====== SOURCE DATA

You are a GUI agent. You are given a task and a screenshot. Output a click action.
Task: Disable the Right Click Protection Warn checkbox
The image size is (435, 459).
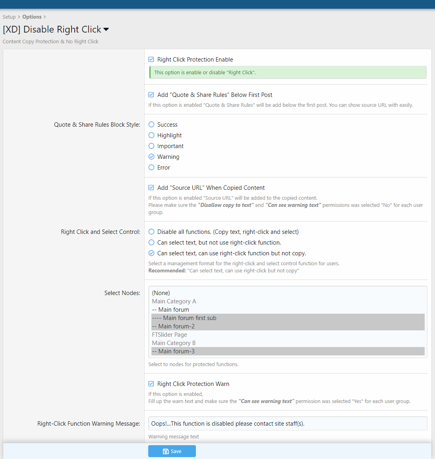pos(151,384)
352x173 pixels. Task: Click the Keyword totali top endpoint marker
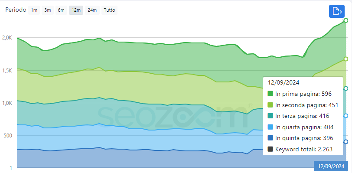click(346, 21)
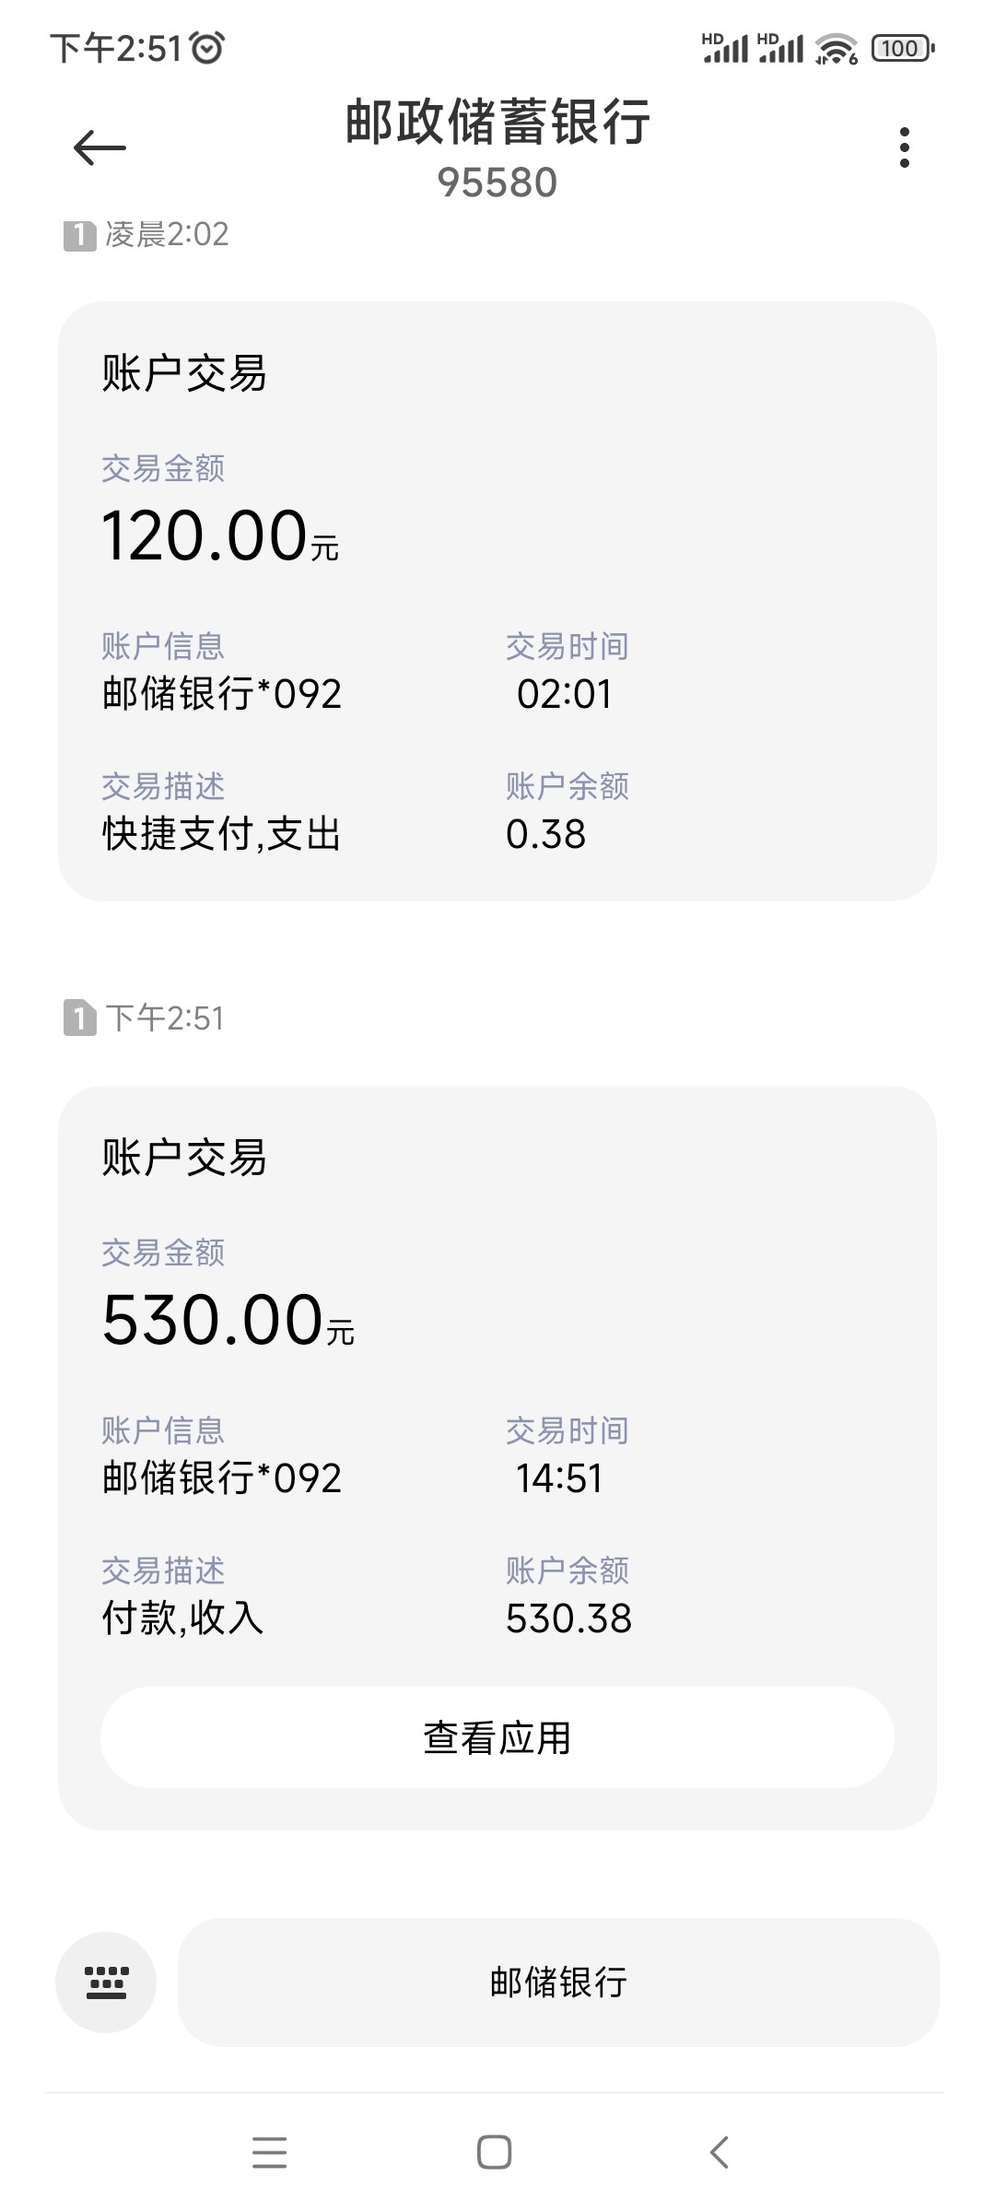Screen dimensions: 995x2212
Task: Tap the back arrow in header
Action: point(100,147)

============
====== SOURCE DATA

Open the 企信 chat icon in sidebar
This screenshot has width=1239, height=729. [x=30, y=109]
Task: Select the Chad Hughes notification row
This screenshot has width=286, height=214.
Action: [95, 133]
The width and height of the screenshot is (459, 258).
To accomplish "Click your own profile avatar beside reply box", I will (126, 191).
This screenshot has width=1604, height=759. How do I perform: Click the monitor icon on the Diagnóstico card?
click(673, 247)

============
====== SOURCE DATA

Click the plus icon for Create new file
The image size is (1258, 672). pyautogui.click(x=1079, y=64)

============

Transcribe the items from the line containing "Open the 企信 chat icon in sidebar" through the line containing "click(673, 247)", both included, copying every line unchanged.

(RESPONSE BELOW)
Open the 企信 chat icon in sidebar
This screenshot has width=1239, height=729. [x=30, y=109]
Task: Select the Chad Hughes notification row
This screenshot has width=286, height=214.
Action: [95, 133]
The width and height of the screenshot is (459, 258).
To accomplish "Click your own profile avatar beside reply box", I will (126, 191).
This screenshot has width=1604, height=759. How do I perform: Click the monitor icon on the Diagnóstico card?
click(673, 247)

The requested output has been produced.